A Lyon, quelques 35.000 manifestants se sont retrouvés à la Manufacture des Tabacs. Alors que la tête du cortège se trouvait déjà au pont de la Guillotière, la queue de la manifestation démarrait à peine du lieu de départ. Pancartes, drapeaux et citoyens en colère à perte de vue, le moment était beau et inédit. Quelques heurts ont évidemment éclaté avec les forces de l’ordre. Ces derniers manquaient indéniablement de sérénité mais qui a vécu les manifestations des Gilets Jaunes ne pouvait que s’en réjouir, la masse a imposé une certaine tempérance aux gros bras du régime macroniste. C’est donc dans une atmosphère détendue que les manifestants ont marché jusqu’à la place Jean Macé.
La convergence que beaucoup de Gilets Jaunes appelaient de leurs vœux a revêtu ce jeudi 5 décembre 2019 la forme de la cohésion sociale : étudiants, enseignants, personnel hospitalier, sapeurs-pompiers, égoutiers, cheminots, retraités, cadres, professions libérales et gilets jaunes ont enfin marché côte-à-côte, en un cortège sans discontinuité ni segment.

Pourtant, le gouvernement semble encore sourd aux colères et à la souffrance de ses administrés.
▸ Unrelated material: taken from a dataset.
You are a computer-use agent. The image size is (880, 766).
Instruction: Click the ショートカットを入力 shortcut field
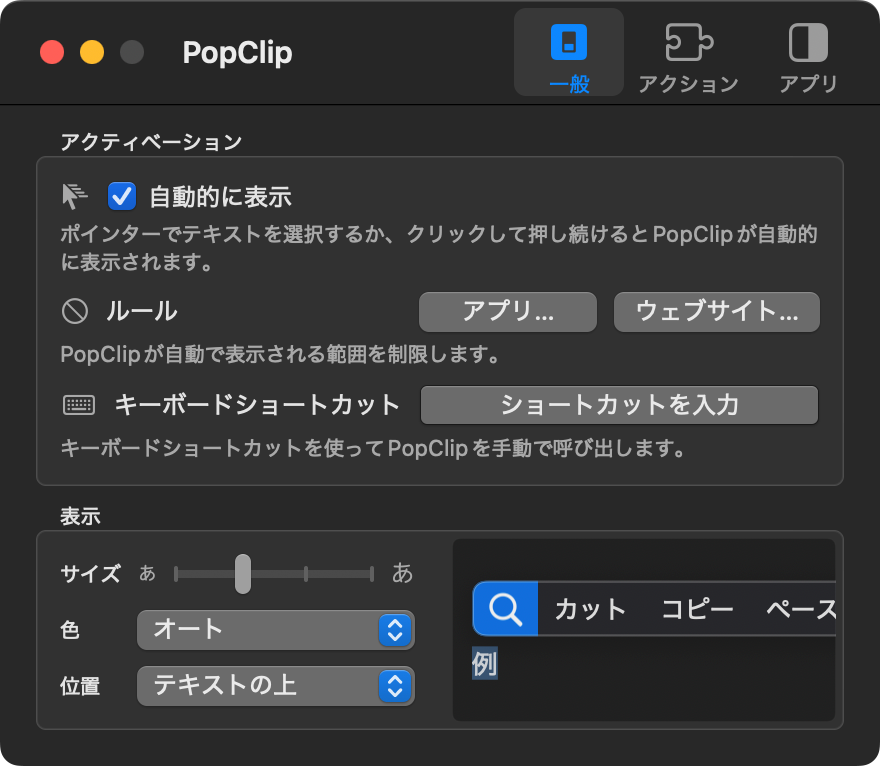619,405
En effet, c’est lors du Conseil des ministres de ce jeudi 5 que le premier d’entre eux a affirmé sa « ferme » volonté de mener cette réforme à son terme. Alors que les citoyens ont (re)découvert leur force, l’exécutif ne les prend toujours pas au sérieux. Evidemment, cette seule journée ne suffit pas, il ne s’agit certainement pas de nous reposer sur nos lauriers, de rentrer chacun chez soi en estimant son devoir accompli. Nous n’avons encore rien gagné mais nous avons véritablement avancé vers la formation d’un bloc cohérent. Au prix de certains sacrifices, il est de notre devoir d’arrêter d’alimenter ce qui signe notre arrêt de mort ; le système économique de Macron, celui des dividendes et de l’actionnariat. Nous continuerons à nous mobiliser demain plus qu’hier.